Para ele, a forma como lhe passaram para trás na divisão da carne foi tão má que até algumas pessoas da ilha que haviam se deslocado à cidade de Maputo, noutros afazeres, foram informadas da presença na costa de uma baleia, tendo voltado a tempo de conseguir um pedaço. Ele, que se encontrava a escassos metros do local, ninguém se dignou a informá-lo de tal facto. Para ele, esta atitude constitui uma gritante falta de consideração para com a autoridade tradicional máxima da zona, totalmente ignorada na divisão da carne.
“Comeram a baleia e eu como autoridade máxima não fui informado de nada. Isso é mau, sobretudo quando as pessoas não sabem respeitar as tradições. O animal não podia ser devorado de qualquer maneira, pois havia procedimentos tradicionais a respeitar, isto antes da carne ser repartida. As pessoas ignoraram tudo isso. Um dia se acontecer algo mau na nossa ilha não se admirem… será fruto da violação cometida. Veja que nem sequer um naco se lembraram de me mandar para eu também sentir o sabor da carne. Se alguém me perguntar como é que sabe o animal, não sei dizer porque não me contemplaram. Passaram-me para trás, mas quando há problemas de maior por resolver, sabem que eu existo” – lamentou o líder tradicional, perante o silêncio total de populares que enchiam o local do comício.
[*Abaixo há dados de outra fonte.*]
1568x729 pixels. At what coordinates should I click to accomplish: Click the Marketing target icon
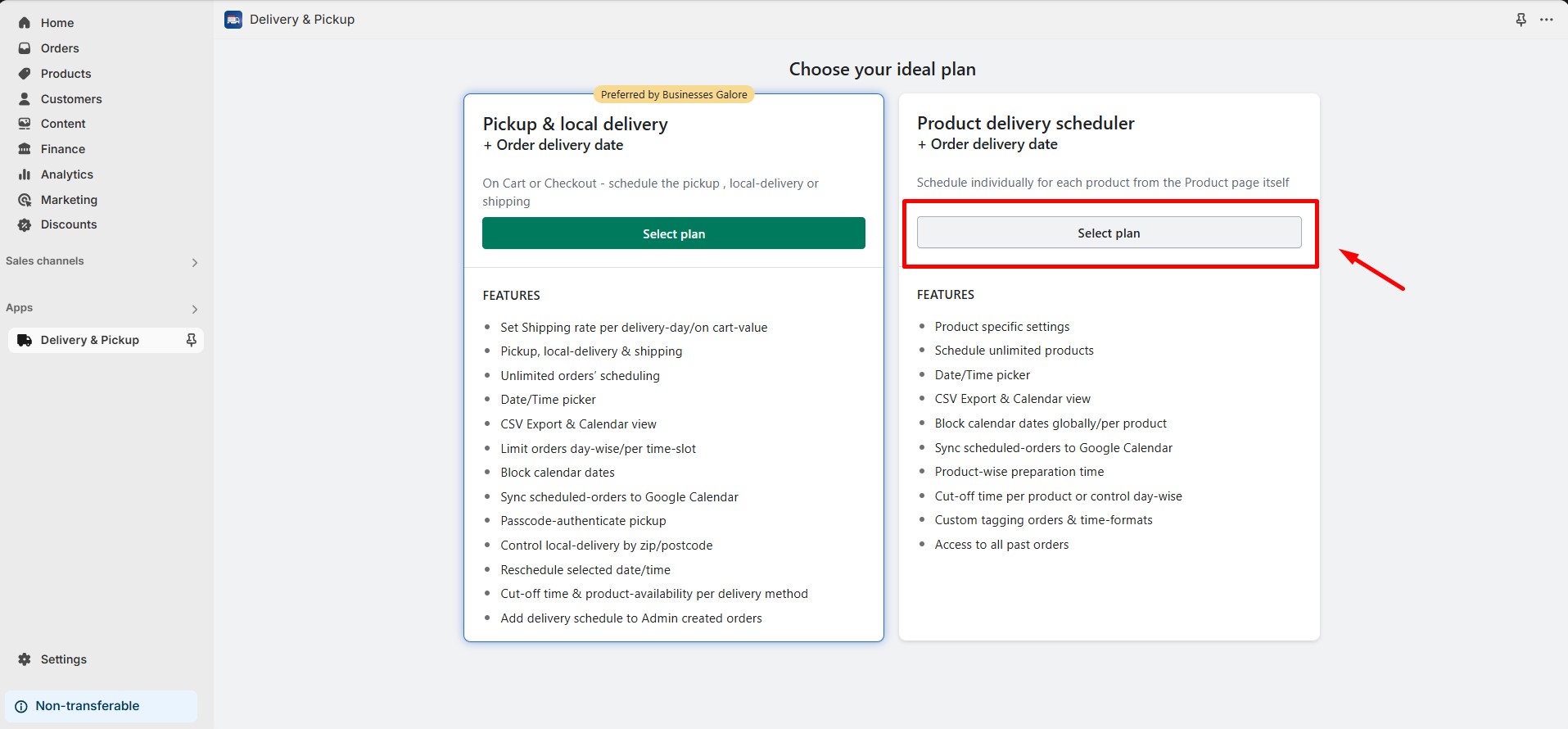tap(25, 200)
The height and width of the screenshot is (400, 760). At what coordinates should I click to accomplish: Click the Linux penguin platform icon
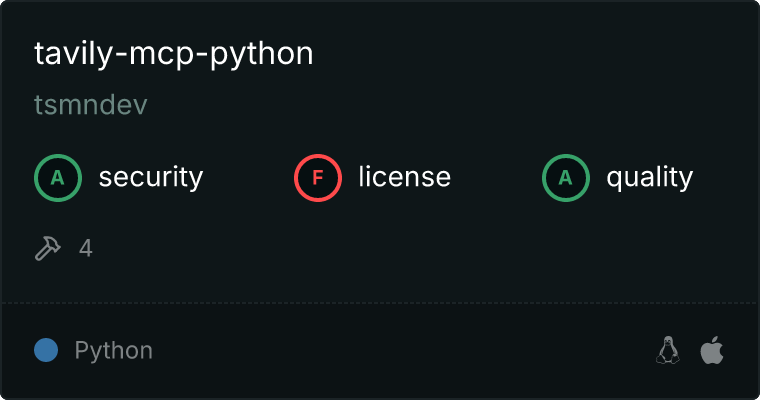tap(667, 350)
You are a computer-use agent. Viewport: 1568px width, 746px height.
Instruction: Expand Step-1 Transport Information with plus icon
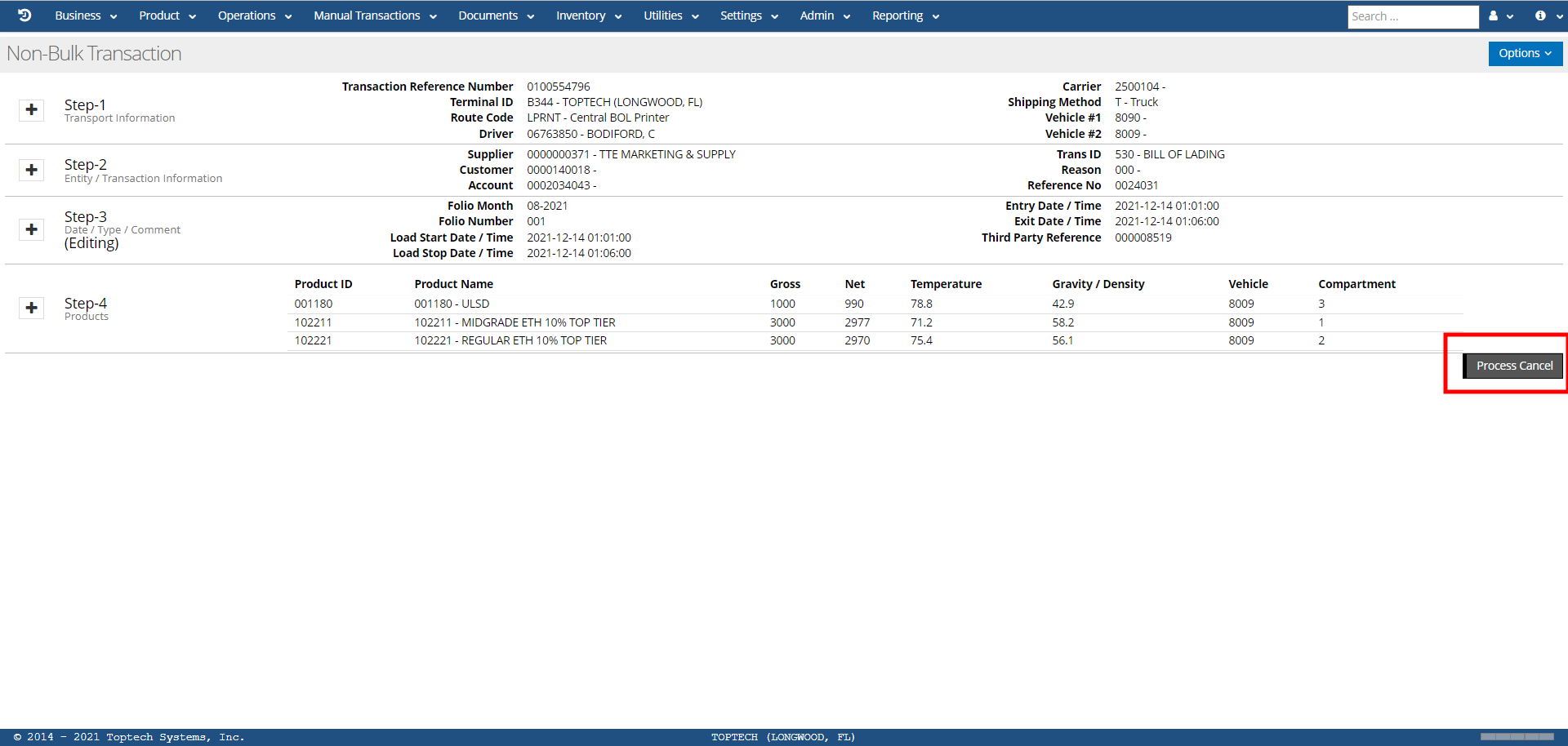pyautogui.click(x=32, y=110)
Explicando ainda o que faria se tivessem lhe chamado a tomar conta do animal, ele disse que uma parte do esqueleto (espinha) seria levada para a Estação de Biologia Marinha para ser objecto de estudo, e a outra ficaria com ele para outros procedimentos tradicionais que lhe competem, como autoridade tradicional máxima.
Vovó Nhaca precisou de cerca de trinta minutos para falar, numa comunicação dominada por um misto de revolta e desabafo por lhe terem esquecido na divisão da baleia. Segundo ele, não encontrou outro momento apropriado para o fazer, visto que há muito que não se reúne com o seu povo, tendo aproveitado o encontro do último sábado, convocado pela UEM, para falar de tudo que lhe ia na alma.
No final da sua intervenção, como era de esperar, ninguém por parte dos populares soube explicar o porquê da exclusão do líder tradicional.